[Item-finding records]
>> Start
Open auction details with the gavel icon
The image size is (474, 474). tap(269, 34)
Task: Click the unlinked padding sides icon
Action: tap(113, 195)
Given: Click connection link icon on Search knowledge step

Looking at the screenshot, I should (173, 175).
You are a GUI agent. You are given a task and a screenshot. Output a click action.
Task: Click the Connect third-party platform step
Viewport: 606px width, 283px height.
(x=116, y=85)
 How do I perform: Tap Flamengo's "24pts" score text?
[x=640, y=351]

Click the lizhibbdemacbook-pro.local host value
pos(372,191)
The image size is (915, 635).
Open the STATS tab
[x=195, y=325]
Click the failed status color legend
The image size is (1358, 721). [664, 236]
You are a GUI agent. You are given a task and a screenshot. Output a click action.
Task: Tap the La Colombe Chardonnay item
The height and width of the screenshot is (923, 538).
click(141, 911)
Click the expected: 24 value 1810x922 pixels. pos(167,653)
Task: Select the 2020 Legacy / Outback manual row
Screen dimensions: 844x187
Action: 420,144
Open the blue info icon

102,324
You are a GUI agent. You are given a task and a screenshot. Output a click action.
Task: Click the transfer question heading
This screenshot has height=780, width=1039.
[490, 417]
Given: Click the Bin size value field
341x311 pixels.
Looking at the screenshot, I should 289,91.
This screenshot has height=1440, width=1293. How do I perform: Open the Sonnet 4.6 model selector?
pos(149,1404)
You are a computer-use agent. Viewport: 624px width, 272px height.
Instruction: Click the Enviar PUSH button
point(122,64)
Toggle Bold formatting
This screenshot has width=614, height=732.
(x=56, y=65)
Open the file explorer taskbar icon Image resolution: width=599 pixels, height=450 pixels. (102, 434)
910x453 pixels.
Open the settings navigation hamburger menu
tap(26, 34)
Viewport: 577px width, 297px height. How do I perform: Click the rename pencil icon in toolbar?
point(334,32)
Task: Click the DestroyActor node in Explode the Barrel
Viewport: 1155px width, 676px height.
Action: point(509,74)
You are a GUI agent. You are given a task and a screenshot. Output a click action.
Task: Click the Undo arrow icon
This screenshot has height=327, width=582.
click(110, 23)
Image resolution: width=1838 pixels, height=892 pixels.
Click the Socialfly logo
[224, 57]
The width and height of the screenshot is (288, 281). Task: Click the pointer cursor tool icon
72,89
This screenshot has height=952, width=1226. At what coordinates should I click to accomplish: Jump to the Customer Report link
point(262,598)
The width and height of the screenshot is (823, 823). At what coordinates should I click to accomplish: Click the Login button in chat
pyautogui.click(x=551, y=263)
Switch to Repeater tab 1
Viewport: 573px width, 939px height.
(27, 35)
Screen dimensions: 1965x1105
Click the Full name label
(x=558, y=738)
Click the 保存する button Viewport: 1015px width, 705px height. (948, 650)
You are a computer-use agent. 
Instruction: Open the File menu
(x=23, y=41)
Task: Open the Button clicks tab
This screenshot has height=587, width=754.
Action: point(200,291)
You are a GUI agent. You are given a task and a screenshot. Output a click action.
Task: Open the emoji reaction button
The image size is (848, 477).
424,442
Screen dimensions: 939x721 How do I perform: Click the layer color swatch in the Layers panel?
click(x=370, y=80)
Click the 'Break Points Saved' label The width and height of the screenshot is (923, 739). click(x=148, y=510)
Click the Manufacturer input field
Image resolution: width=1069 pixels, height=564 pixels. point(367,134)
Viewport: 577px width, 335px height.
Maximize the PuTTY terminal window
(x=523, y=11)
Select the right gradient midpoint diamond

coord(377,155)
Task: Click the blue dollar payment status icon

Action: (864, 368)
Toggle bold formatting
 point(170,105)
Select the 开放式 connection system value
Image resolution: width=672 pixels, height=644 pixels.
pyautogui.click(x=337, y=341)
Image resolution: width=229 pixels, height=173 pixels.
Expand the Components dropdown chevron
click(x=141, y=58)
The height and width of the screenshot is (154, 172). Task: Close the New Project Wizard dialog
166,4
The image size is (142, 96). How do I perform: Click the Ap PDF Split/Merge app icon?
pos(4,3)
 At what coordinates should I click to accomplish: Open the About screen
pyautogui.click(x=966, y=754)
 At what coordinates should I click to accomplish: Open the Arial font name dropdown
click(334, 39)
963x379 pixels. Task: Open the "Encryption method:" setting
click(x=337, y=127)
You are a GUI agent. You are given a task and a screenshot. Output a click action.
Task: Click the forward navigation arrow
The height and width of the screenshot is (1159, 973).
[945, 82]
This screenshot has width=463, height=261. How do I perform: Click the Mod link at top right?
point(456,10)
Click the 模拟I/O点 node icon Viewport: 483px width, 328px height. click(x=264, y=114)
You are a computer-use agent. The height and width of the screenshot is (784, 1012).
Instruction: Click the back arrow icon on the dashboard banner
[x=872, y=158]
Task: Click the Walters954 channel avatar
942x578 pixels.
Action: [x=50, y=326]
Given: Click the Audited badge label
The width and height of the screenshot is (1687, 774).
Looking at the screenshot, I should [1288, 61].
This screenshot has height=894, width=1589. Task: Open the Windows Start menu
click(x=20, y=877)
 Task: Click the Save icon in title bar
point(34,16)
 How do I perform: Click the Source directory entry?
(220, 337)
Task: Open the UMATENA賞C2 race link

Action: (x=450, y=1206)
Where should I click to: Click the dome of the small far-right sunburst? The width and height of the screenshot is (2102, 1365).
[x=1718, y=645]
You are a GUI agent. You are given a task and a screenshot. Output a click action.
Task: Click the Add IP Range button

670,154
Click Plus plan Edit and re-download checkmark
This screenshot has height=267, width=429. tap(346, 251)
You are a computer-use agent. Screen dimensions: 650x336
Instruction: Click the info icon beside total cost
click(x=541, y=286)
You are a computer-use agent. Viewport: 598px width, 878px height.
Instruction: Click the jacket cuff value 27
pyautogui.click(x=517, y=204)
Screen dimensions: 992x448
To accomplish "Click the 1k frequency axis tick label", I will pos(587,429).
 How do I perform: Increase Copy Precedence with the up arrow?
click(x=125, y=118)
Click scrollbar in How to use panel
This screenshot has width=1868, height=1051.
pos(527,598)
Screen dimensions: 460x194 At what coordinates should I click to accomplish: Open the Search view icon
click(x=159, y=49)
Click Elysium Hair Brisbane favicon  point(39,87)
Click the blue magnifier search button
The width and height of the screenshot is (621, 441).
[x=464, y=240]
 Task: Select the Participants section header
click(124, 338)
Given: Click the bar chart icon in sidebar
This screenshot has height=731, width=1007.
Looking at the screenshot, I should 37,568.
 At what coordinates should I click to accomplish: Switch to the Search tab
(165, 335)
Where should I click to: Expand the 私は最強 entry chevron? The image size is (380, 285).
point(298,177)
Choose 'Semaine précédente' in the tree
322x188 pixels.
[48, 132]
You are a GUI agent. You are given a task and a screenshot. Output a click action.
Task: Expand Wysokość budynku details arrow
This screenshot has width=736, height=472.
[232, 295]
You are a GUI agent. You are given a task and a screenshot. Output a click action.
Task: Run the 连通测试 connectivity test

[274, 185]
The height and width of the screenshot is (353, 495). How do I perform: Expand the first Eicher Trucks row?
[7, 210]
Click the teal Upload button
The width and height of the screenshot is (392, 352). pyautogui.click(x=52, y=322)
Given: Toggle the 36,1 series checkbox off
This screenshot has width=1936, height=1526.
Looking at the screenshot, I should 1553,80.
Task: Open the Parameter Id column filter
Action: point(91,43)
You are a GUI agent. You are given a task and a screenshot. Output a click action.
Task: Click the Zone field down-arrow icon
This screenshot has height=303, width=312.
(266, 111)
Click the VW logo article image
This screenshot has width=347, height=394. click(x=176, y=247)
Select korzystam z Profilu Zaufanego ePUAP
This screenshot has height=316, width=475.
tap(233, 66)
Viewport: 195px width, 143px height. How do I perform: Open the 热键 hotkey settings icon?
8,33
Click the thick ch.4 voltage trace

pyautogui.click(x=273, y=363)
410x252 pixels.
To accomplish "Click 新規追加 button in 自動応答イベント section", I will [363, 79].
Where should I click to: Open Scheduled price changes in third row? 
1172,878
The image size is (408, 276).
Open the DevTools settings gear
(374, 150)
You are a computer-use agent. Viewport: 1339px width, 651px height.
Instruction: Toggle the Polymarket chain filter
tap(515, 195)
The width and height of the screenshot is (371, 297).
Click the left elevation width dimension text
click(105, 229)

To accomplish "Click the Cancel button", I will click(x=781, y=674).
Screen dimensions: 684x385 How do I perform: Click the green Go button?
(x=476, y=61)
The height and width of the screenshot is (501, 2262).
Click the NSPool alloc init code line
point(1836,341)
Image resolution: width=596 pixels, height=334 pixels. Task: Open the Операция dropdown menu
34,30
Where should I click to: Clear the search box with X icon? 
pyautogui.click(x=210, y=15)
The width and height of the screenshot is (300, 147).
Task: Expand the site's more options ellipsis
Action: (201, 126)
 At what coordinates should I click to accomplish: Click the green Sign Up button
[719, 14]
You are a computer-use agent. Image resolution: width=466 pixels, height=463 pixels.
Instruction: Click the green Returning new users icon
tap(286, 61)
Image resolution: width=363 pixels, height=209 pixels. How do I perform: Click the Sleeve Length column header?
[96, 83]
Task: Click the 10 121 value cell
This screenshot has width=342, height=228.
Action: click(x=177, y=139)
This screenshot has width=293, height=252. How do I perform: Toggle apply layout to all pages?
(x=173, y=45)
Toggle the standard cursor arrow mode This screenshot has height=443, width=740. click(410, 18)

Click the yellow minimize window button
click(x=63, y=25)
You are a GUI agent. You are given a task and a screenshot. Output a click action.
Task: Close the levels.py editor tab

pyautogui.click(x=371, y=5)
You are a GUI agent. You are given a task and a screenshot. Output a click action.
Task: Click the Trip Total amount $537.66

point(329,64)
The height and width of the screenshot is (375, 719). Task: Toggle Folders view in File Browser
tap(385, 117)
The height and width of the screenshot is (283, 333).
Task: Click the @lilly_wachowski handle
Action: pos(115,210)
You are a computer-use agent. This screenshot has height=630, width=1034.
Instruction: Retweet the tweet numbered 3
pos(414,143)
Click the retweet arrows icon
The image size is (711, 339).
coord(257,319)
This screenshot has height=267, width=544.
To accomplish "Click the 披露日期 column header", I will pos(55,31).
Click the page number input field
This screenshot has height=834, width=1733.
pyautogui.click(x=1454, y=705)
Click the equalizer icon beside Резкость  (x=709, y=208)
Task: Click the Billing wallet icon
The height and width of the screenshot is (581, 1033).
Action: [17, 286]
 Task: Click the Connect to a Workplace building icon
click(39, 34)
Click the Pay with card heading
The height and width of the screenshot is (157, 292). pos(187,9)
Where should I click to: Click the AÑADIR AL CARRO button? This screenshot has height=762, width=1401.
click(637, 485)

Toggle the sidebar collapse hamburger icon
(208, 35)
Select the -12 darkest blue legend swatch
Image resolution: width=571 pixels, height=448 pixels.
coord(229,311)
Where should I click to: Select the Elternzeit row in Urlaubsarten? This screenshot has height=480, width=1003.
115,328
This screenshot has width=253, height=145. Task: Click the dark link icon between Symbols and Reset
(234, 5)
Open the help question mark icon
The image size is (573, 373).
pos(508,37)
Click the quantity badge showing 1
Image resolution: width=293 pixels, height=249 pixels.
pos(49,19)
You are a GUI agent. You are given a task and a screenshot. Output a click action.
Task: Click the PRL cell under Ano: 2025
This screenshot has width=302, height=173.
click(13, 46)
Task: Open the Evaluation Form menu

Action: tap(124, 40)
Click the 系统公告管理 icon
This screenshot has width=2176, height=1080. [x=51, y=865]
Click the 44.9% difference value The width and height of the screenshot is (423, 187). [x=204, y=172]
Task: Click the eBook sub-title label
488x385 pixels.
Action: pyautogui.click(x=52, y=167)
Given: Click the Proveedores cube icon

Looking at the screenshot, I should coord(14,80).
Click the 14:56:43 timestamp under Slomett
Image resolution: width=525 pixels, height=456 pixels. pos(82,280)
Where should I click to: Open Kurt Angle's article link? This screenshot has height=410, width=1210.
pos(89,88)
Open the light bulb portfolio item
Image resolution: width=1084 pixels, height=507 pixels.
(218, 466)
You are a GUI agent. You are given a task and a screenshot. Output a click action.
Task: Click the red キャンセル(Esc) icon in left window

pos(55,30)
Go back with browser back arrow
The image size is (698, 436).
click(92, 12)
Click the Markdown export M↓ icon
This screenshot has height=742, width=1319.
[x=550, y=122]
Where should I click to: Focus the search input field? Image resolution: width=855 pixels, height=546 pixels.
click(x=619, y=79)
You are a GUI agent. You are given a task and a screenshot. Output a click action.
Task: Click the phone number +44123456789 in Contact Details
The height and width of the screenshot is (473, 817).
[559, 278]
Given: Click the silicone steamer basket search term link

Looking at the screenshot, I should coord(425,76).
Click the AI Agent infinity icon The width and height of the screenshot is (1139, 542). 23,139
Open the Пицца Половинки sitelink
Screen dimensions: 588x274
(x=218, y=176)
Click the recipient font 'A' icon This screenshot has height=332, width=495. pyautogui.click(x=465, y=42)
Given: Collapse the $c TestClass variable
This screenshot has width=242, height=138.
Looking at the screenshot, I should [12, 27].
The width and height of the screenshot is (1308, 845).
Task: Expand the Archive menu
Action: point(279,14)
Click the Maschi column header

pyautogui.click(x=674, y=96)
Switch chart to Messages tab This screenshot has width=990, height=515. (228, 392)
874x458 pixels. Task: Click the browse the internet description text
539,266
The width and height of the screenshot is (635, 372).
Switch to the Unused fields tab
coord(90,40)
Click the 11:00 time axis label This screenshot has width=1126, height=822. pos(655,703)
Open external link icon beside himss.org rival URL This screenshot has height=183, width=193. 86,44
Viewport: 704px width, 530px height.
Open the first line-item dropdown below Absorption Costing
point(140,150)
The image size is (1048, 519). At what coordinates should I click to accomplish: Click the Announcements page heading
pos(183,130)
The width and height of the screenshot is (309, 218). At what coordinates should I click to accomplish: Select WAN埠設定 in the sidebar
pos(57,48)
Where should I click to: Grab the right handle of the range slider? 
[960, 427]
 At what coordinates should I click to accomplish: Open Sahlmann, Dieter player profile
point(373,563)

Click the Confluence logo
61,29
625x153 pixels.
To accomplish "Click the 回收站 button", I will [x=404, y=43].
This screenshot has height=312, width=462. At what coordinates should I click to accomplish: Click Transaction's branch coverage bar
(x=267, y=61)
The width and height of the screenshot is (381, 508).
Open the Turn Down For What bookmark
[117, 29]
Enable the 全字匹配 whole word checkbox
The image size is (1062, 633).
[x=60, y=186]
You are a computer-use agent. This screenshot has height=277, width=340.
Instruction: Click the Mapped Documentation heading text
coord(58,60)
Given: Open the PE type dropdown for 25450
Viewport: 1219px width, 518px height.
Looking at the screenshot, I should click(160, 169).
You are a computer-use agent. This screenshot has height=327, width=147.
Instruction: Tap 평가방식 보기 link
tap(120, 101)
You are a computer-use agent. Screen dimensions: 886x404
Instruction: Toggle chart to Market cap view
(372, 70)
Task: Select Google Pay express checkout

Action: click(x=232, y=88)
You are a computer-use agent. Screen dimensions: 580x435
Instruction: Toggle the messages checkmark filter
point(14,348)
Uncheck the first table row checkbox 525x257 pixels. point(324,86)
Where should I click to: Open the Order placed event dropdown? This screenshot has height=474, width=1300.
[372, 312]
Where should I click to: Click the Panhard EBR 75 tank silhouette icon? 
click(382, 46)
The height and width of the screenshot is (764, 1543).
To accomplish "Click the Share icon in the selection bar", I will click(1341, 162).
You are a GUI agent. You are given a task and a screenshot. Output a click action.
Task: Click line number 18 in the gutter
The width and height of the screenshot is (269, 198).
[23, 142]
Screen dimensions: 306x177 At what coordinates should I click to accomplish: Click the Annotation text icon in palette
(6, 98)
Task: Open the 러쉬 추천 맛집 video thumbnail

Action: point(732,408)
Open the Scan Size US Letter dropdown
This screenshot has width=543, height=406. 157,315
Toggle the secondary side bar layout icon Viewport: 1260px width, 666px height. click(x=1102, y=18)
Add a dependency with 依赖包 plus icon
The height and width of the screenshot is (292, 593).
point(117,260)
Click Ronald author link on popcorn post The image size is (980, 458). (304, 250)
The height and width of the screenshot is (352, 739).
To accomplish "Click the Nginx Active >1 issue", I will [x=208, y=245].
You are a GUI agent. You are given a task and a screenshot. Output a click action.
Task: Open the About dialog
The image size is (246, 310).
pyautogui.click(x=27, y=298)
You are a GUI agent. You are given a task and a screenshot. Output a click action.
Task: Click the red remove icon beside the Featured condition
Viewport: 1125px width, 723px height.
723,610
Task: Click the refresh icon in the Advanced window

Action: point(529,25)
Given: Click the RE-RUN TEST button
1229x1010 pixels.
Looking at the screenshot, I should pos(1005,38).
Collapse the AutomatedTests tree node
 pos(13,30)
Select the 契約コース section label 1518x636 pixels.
>> End
§ **Objective**
Please give the rows again from the line containing "The width and height of the screenshot is (288, 281)." through the line containing "point(262,598)", replacing "Customer Report" with "Sales Report" and leaving everything else unchanged.

§ **Answer**
The width and height of the screenshot is (288, 281). Task: Click the pointer cursor tool icon
72,89
This screenshot has height=952, width=1226. At what coordinates should I click to accomplish: Jump to the Sales Report link
point(262,598)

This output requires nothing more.